Dataset entries:
--- --- ---
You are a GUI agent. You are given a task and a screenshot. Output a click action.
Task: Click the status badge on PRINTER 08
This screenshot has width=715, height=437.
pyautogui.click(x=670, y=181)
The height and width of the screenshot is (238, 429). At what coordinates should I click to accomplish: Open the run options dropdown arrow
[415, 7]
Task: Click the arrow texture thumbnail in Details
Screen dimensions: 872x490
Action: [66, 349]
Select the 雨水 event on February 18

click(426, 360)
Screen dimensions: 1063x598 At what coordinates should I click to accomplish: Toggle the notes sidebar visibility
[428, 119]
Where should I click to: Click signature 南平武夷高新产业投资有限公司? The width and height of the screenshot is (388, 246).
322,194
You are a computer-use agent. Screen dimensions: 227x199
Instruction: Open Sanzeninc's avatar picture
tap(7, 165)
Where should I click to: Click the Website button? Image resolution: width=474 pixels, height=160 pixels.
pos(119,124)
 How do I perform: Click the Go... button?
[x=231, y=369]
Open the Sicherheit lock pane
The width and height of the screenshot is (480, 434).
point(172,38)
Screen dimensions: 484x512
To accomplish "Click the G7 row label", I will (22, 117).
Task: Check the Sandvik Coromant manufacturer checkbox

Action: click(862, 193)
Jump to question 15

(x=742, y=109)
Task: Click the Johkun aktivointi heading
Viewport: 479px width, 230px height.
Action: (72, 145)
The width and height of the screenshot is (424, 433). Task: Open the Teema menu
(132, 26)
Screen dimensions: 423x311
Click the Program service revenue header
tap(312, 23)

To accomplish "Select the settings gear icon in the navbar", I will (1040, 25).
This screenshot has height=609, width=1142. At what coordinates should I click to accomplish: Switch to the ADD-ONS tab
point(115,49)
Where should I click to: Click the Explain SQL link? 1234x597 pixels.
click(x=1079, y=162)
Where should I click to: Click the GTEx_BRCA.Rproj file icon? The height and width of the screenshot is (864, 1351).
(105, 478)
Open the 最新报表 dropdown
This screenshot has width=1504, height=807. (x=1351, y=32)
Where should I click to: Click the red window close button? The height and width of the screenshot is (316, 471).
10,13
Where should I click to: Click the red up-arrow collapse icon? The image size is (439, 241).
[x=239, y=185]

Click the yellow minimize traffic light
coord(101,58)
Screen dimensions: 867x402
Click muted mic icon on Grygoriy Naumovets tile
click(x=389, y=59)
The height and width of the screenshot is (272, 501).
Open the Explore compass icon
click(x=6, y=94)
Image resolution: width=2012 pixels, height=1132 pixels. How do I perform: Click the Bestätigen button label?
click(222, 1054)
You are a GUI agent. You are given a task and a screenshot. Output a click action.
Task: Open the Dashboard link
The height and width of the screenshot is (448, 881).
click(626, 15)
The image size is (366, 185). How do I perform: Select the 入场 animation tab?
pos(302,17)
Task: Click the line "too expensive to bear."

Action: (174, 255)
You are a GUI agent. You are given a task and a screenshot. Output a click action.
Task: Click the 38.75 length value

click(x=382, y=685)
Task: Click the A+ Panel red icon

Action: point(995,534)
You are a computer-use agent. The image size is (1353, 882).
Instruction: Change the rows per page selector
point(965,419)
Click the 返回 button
--- --- ---
What the task asks: For each line shown above, write an exact copy.

Answer to the problem:
You are a GUI agent. You are given a task and a screenshot. Output a click action.
Task: Click the status badge on PRINTER 08
This screenshot has width=715, height=437.
pyautogui.click(x=670, y=181)
The height and width of the screenshot is (238, 429). At what coordinates should I click to accomplish: Open the run options dropdown arrow
[415, 7]
Task: Click the arrow texture thumbnail in Details
Screen dimensions: 872x490
Action: [66, 349]
Select the 雨水 event on February 18

click(426, 360)
Screen dimensions: 1063x598 At what coordinates should I click to accomplish: Toggle the notes sidebar visibility
[428, 119]
Where should I click to: Click signature 南平武夷高新产业投资有限公司? The width and height of the screenshot is (388, 246).
322,194
You are a computer-use agent. Screen dimensions: 227x199
Instruction: Open Sanzeninc's avatar picture
tap(7, 165)
Where should I click to: Click the Website button? Image resolution: width=474 pixels, height=160 pixels.
pos(119,124)
 How do I perform: Click the Go... button?
[x=231, y=369]
Open the Sicherheit lock pane
The width and height of the screenshot is (480, 434).
point(172,38)
Screen dimensions: 484x512
To accomplish "Click the G7 row label", I will (22, 117).
Task: Check the Sandvik Coromant manufacturer checkbox

Action: click(862, 193)
Jump to question 15

(x=742, y=109)
Task: Click the Johkun aktivointi heading
Viewport: 479px width, 230px height.
Action: (72, 145)
The width and height of the screenshot is (424, 433). Task: Open the Teema menu
(132, 26)
Screen dimensions: 423x311
Click the Program service revenue header
tap(312, 23)

To accomplish "Select the settings gear icon in the navbar", I will (1040, 25).
This screenshot has height=609, width=1142. At what coordinates should I click to accomplish: Switch to the ADD-ONS tab
point(115,49)
Where should I click to: Click the Explain SQL link? 1234x597 pixels.
click(x=1079, y=162)
Where should I click to: Click the GTEx_BRCA.Rproj file icon? The height and width of the screenshot is (864, 1351).
(105, 478)
Open the 最新报表 dropdown
This screenshot has width=1504, height=807. (x=1351, y=32)
Where should I click to: Click the red window close button? The height and width of the screenshot is (316, 471).
10,13
Where should I click to: Click the red up-arrow collapse icon? The image size is (439, 241).
[x=239, y=185]

Click the yellow minimize traffic light
coord(101,58)
Screen dimensions: 867x402
Click muted mic icon on Grygoriy Naumovets tile
click(x=389, y=59)
The height and width of the screenshot is (272, 501).
Open the Explore compass icon
click(x=6, y=94)
Image resolution: width=2012 pixels, height=1132 pixels. How do I perform: Click the Bestätigen button label?
click(222, 1054)
You are a GUI agent. You are given a task and a screenshot. Output a click action.
Task: Open the Dashboard link
The height and width of the screenshot is (448, 881).
click(626, 15)
The image size is (366, 185). How do I perform: Select the 入场 animation tab?
pos(302,17)
Task: Click the line "too expensive to bear."

Action: (174, 255)
You are a GUI agent. You are given a task and a screenshot. Output a click action.
Task: Click the 38.75 length value

click(x=382, y=685)
Task: Click the A+ Panel red icon

Action: point(995,534)
You are a computer-use agent. The image size is (1353, 882).
Instruction: Change the rows per page selector
point(965,419)
Click the 返回 button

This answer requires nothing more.